Reproduce all of the lines below word for word, with nothing changed.

Items stored from a collection
|---|
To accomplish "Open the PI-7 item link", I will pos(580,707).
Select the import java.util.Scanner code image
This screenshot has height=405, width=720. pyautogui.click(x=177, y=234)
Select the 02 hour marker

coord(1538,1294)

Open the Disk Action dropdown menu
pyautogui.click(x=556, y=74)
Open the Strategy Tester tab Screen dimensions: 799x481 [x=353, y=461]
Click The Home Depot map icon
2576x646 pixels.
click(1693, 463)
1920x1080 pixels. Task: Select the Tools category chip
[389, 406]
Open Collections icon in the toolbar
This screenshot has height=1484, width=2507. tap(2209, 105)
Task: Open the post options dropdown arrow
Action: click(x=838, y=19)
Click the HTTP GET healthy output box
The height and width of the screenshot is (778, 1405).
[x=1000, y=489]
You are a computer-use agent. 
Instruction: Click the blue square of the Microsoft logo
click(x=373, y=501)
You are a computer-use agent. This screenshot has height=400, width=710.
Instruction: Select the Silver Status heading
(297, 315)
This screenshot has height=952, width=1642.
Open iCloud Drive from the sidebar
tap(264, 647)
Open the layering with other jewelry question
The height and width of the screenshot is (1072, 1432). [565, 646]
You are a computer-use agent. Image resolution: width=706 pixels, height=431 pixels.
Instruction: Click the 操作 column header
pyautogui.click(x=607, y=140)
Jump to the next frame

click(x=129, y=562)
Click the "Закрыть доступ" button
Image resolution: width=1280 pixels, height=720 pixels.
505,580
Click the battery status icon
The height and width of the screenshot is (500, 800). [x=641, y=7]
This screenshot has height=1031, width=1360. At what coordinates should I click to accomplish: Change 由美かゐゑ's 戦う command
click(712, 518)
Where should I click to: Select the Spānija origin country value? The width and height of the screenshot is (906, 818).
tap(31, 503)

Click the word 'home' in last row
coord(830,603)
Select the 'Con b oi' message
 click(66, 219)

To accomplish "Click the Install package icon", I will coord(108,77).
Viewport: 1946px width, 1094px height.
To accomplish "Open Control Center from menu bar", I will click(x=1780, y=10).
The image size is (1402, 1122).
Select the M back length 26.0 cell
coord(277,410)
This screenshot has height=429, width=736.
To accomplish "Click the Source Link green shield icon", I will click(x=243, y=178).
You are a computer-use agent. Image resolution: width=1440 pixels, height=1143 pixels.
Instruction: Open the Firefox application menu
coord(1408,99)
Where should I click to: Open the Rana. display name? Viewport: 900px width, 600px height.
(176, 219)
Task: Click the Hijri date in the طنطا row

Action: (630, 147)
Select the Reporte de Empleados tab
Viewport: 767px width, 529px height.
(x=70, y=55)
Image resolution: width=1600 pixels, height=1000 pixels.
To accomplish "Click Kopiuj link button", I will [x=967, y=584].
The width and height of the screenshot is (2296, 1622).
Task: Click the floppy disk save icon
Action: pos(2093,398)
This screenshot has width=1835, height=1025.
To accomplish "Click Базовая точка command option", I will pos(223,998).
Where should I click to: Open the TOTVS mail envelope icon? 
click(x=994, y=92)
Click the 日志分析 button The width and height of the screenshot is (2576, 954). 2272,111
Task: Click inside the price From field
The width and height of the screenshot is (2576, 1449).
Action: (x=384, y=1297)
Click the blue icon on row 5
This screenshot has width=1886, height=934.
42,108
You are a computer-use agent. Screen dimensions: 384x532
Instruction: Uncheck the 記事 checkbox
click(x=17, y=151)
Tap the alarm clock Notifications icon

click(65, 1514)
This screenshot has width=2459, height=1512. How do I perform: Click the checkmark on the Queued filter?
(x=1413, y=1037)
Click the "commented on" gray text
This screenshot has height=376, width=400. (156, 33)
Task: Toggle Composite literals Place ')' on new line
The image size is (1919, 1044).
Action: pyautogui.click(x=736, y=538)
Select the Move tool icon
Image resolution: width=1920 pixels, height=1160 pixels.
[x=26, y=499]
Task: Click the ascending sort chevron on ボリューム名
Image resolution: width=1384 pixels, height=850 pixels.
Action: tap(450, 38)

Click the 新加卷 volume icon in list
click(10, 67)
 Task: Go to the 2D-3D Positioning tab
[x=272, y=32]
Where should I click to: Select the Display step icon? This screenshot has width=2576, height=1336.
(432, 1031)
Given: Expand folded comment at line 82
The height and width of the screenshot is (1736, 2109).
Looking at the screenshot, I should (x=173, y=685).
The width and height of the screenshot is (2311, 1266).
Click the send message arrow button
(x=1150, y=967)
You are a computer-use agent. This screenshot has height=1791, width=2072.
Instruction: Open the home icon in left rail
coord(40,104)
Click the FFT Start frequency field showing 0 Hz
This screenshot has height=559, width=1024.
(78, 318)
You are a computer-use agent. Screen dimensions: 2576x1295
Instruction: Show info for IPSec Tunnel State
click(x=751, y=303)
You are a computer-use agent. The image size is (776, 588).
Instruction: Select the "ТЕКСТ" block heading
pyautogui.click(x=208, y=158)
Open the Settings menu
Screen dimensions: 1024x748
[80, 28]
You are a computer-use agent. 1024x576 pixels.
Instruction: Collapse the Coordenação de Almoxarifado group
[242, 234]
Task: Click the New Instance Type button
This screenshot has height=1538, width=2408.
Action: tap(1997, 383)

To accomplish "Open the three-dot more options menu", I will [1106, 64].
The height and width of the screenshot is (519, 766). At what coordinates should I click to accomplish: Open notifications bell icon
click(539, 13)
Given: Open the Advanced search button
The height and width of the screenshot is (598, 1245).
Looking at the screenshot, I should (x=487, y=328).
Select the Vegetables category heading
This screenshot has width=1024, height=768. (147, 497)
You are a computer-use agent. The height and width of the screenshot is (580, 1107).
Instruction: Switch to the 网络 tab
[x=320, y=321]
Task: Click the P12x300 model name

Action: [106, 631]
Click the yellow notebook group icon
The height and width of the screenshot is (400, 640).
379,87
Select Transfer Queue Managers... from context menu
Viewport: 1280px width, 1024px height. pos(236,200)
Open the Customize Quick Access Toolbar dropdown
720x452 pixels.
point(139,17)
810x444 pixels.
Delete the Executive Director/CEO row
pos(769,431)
|---|
Result of the exercise
To accomplish "Open the PI-7 item link", I will pos(580,707).
Select the import java.util.Scanner code image
This screenshot has height=405, width=720. pyautogui.click(x=177, y=234)
Select the 02 hour marker

coord(1538,1294)

Open the Disk Action dropdown menu
pyautogui.click(x=556, y=74)
Open the Strategy Tester tab Screen dimensions: 799x481 [x=353, y=461]
Click The Home Depot map icon
2576x646 pixels.
click(1693, 463)
1920x1080 pixels. Task: Select the Tools category chip
[389, 406]
Open Collections icon in the toolbar
This screenshot has height=1484, width=2507. tap(2209, 105)
Task: Open the post options dropdown arrow
Action: click(x=838, y=19)
Click the HTTP GET healthy output box
The height and width of the screenshot is (778, 1405).
[x=1000, y=489]
You are a computer-use agent. 
Instruction: Click the blue square of the Microsoft logo
click(x=373, y=501)
You are a computer-use agent. This screenshot has height=400, width=710.
Instruction: Select the Silver Status heading
(297, 315)
This screenshot has height=952, width=1642.
Open iCloud Drive from the sidebar
tap(264, 647)
Open the layering with other jewelry question
The height and width of the screenshot is (1072, 1432). [565, 646]
You are a computer-use agent. Image resolution: width=706 pixels, height=431 pixels.
Instruction: Click the 操作 column header
pyautogui.click(x=607, y=140)
Jump to the next frame

click(x=129, y=562)
Click the "Закрыть доступ" button
Image resolution: width=1280 pixels, height=720 pixels.
505,580
Click the battery status icon
The height and width of the screenshot is (500, 800). [x=641, y=7]
This screenshot has height=1031, width=1360. At what coordinates should I click to accomplish: Change 由美かゐゑ's 戦う command
click(712, 518)
Where should I click to: Select the Spānija origin country value? The width and height of the screenshot is (906, 818).
tap(31, 503)

Click the word 'home' in last row
coord(830,603)
Select the 'Con b oi' message
 click(66, 219)

To accomplish "Click the Install package icon", I will coord(108,77).
Viewport: 1946px width, 1094px height.
To accomplish "Open Control Center from menu bar", I will click(x=1780, y=10).
The image size is (1402, 1122).
Select the M back length 26.0 cell
coord(277,410)
This screenshot has height=429, width=736.
To accomplish "Click the Source Link green shield icon", I will click(x=243, y=178).
You are a computer-use agent. Image resolution: width=1440 pixels, height=1143 pixels.
Instruction: Open the Firefox application menu
coord(1408,99)
Where should I click to: Open the Rana. display name? Viewport: 900px width, 600px height.
(176, 219)
Task: Click the Hijri date in the طنطا row

Action: (630, 147)
Select the Reporte de Empleados tab
Viewport: 767px width, 529px height.
(x=70, y=55)
Image resolution: width=1600 pixels, height=1000 pixels.
To accomplish "Click Kopiuj link button", I will [x=967, y=584].
The width and height of the screenshot is (2296, 1622).
Task: Click the floppy disk save icon
Action: pos(2093,398)
This screenshot has width=1835, height=1025.
To accomplish "Click Базовая точка command option", I will pos(223,998).
Where should I click to: Open the TOTVS mail envelope icon? 
click(x=994, y=92)
Click the 日志分析 button The width and height of the screenshot is (2576, 954). 2272,111
Task: Click inside the price From field
The width and height of the screenshot is (2576, 1449).
Action: (x=384, y=1297)
Click the blue icon on row 5
This screenshot has width=1886, height=934.
42,108
You are a computer-use agent. Screen dimensions: 384x532
Instruction: Uncheck the 記事 checkbox
click(x=17, y=151)
Tap the alarm clock Notifications icon

click(65, 1514)
This screenshot has width=2459, height=1512. How do I perform: Click the checkmark on the Queued filter?
(x=1413, y=1037)
Click the "commented on" gray text
This screenshot has height=376, width=400. (156, 33)
Task: Toggle Composite literals Place ')' on new line
The image size is (1919, 1044).
Action: pyautogui.click(x=736, y=538)
Select the Move tool icon
Image resolution: width=1920 pixels, height=1160 pixels.
[x=26, y=499]
Task: Click the ascending sort chevron on ボリューム名
Image resolution: width=1384 pixels, height=850 pixels.
Action: tap(450, 38)

Click the 新加卷 volume icon in list
click(10, 67)
 Task: Go to the 2D-3D Positioning tab
[x=272, y=32]
Where should I click to: Select the Display step icon? This screenshot has width=2576, height=1336.
(432, 1031)
Given: Expand folded comment at line 82
The height and width of the screenshot is (1736, 2109).
Looking at the screenshot, I should (x=173, y=685).
The width and height of the screenshot is (2311, 1266).
Click the send message arrow button
(x=1150, y=967)
You are a computer-use agent. This screenshot has height=1791, width=2072.
Instruction: Open the home icon in left rail
coord(40,104)
Click the FFT Start frequency field showing 0 Hz
This screenshot has height=559, width=1024.
(78, 318)
You are a computer-use agent. Screen dimensions: 2576x1295
Instruction: Show info for IPSec Tunnel State
click(x=751, y=303)
You are a computer-use agent. The image size is (776, 588).
Instruction: Select the "ТЕКСТ" block heading
pyautogui.click(x=208, y=158)
Open the Settings menu
Screen dimensions: 1024x748
[80, 28]
You are a computer-use agent. 1024x576 pixels.
Instruction: Collapse the Coordenação de Almoxarifado group
[242, 234]
Task: Click the New Instance Type button
This screenshot has height=1538, width=2408.
Action: tap(1997, 383)

To accomplish "Open the three-dot more options menu", I will [1106, 64].
The height and width of the screenshot is (519, 766). At what coordinates should I click to accomplish: Open notifications bell icon
click(539, 13)
Given: Open the Advanced search button
The height and width of the screenshot is (598, 1245).
Looking at the screenshot, I should (x=487, y=328).
Select the Vegetables category heading
This screenshot has width=1024, height=768. (147, 497)
You are a computer-use agent. The height and width of the screenshot is (580, 1107).
Instruction: Switch to the 网络 tab
[x=320, y=321]
Task: Click the P12x300 model name

Action: [106, 631]
Click the yellow notebook group icon
The height and width of the screenshot is (400, 640).
379,87
Select Transfer Queue Managers... from context menu
Viewport: 1280px width, 1024px height. pos(236,200)
Open the Customize Quick Access Toolbar dropdown
720x452 pixels.
point(139,17)
810x444 pixels.
Delete the Executive Director/CEO row
pos(769,431)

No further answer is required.